Objective: The research was conducted to determine the evaluation of the situations of protecting and maintaining patient privacy of intensive care nurses.
Method: A cross-sectional study was conducted on nurses (n=202) working in the intensive care units of a university hospital between September-December 2020. The data were collected using “Nurse Identification Form” and “Patient Privacy Scale (PPS)”. Descriptive statistics, Kruskal-Wallis H test and Mann-Whitney U test were used in data analysis.
Results: The mean age of the nurses participating in the study was 27.50±4.01, most of them were female (78.2%), single (71.8%) and undergraduate (63.4%). 56.4% of the nurses worked in internal intensive care units and 55.4%worked as intensive care nurses for 1-4 years. Almost all of the nurses considered patient privacy as confidentiality of personal information (91.4%) and body confidentiality (92.4%). Those who think that patient privacy is violated are 90.1% in the intensive care unit where they work. The nurses' mean total score on PPS was 4.48±0.53, and there was a significant difference between their PPS scores according to their education level (p<0.05). There was no significant difference between the medians of PPS scores according to age, gender, marital status, working time as a nurse, and working time in the intensive care unit and intensive care unit (p>0.05).

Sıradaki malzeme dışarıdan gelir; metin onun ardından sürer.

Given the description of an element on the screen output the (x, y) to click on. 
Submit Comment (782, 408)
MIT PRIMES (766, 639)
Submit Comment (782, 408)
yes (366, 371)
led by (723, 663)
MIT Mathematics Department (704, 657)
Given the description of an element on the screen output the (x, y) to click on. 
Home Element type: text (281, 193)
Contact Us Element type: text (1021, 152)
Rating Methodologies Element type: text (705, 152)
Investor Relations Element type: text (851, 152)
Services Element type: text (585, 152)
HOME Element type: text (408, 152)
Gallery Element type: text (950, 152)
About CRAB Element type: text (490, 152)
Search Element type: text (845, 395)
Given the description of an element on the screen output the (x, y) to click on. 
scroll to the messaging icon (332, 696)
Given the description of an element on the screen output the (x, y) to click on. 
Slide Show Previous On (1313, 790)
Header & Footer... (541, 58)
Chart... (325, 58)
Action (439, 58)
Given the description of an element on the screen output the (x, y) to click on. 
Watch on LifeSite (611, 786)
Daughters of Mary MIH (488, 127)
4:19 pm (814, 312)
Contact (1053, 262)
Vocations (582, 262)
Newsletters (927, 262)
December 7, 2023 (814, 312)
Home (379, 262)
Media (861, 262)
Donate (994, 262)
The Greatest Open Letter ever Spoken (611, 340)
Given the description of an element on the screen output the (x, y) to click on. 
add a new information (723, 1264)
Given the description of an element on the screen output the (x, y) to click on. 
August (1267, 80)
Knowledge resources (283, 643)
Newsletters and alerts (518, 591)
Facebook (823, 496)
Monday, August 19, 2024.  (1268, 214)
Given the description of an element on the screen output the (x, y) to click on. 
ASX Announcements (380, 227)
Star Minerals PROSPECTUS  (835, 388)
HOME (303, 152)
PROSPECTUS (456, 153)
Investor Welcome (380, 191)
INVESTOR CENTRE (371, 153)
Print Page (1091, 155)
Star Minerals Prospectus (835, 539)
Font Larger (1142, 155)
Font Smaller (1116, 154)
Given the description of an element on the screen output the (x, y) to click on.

Conclusion: Intensive care nurses a high level of attention to the protection and maintenance of patient privacy. It is recommended to organize in-service training in order to increase the observance of patient privacy in intensive care units.
Amaç: Araştırma yoğun bakım ünitelerinde çalışan hemşirelerin hasta mahremiyetini koruma ve sürdürme durumlarını değerlendirilmek amacıyla yapıldı.
Yöntem: Tanımlayıcı-kesitsel tipteki araştırma Eylül-Aralık 2020 tarihlerinde bir üniversite hastanesinin yoğun bakım ünitelerinde çalışan hemşireler ile (n=202) yapıldı. Veriler “Hemşire Tanıtım Formu” ve “Hasta Mahremiyet Ölçeği (HMÖ)” kullanılarak toplandı. Verilerin analizinde tanımlayıcı istatistikler, Kruskal-Wallis H test ve Mann-Whitney U testi kullanıldı.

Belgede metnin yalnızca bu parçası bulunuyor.